4. Мои молитвы

Пока я рос в семье, и дома родители и в синагоговой школе меня учили общаться с Богом молитвами установленных форм. Мне такой путь был непонятен. Я спрашивал у своих родителей, почему с Богом надо разговаривать не так, как со своим отцом, почему с Ним надо общаться формой установленных молитв. А как Ему выразить свои мысли, свою любовь, свои просьбы, которые чувствует мой разум и которые слова молитвы не могут передать, там нет таких просьб, которые все равно, очень-очень  хочет выразить мой разум? Такие мои рассуждения пугали моих родителей и моего учителя религии. Мои рассуждения были  очень болезненны и для родителей и для моего учителя, их разум не был приучен к таким свободным умозаключениям. Они не знали, как приучить меня к порядку, только  одергивали строго: «Мы живем по закону Моисея. Он наш пророк и общался с Иагве и получил от него учения и нам оставил установки, как можно общаться с Иагве, а как  нельзя. Поэтому и молимся так, как нас учат святые писания, только в них есть истина. Ты не мудрее Моисея, чтобы нарушать оставленные им заповеди. Бог покарает каждого, кто попытается сравниться с Ним. Потому и ты делай так, как делали наши прародители и как делаем мы».

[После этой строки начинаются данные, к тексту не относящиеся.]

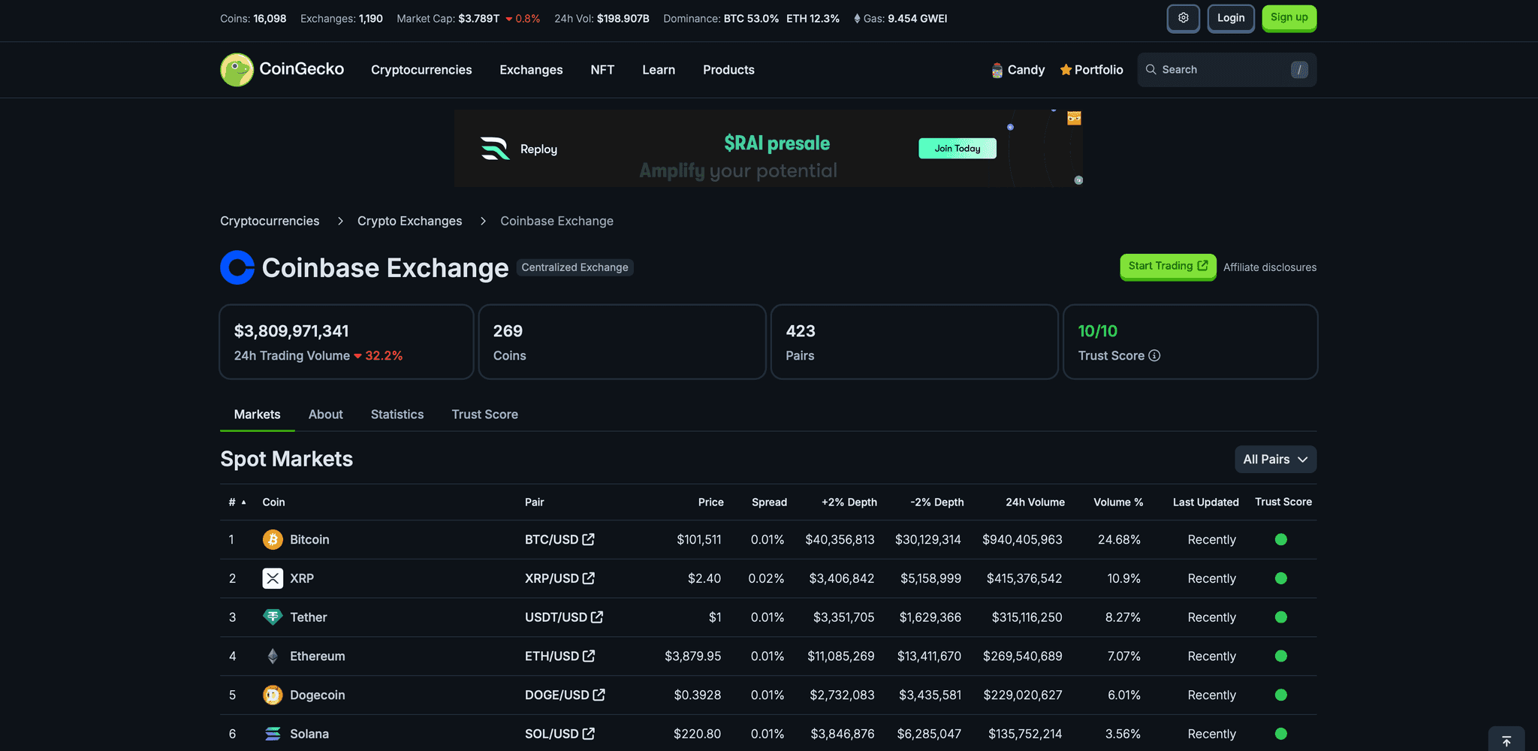This screenshot has width=1538, height=751.
Task: Click the Coinbase Exchange logo
Action: point(237,267)
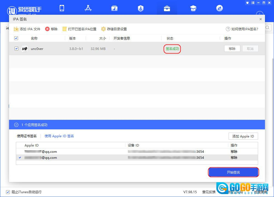
Task: Select the toolbox briefcase icon
Action: click(x=167, y=8)
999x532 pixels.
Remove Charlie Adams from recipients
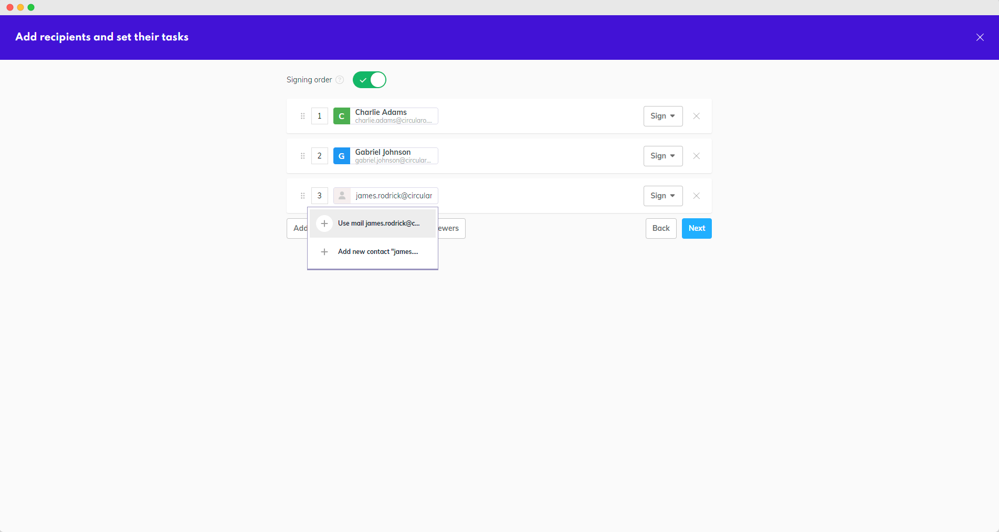[696, 116]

Но меня такие объяснения не убеждали. Я не мог понять, почему  нельзя с Богом говорить с любовью, так, как нравится говорить с самым любимым другом, с самым любимым и самым близким отцом и матерью. Я так стремился к настоящему и живому общению, что внутри меня закипало от такого понятия Бога, какого мне предлагают писания и родители – обращаться к Богу Израиля, Иагве только установленной формой. Из-за этого дома я поднимал бунт, что это несправедливо. Бог желает нашей откровенности, а не одних и тех же ежедневно повторяемых слов. Я спрашивал у своего отца Иосифа: «Отец, разве был бы ты доволен, если все твои дети тебе ежедневно повторяли бы одни и те же слова. Как бы ты мог нас лучше узнать, и как мы могли бы тебя крепче полюбить, когда все наше общение ограничивалось бы всегда теми же словами. И от всех одинаковыми словами. И не только в нашей семье, но и во всех наших, еврейских, семьях, все дети разговаривали бы со своими родителями совершенно одними и теми же и одинаковыми словами. Как бы вы узнали о наших желаниях. Как бы вы узнали чего мы уже достигли, а к чему нам и не надо стремиться?»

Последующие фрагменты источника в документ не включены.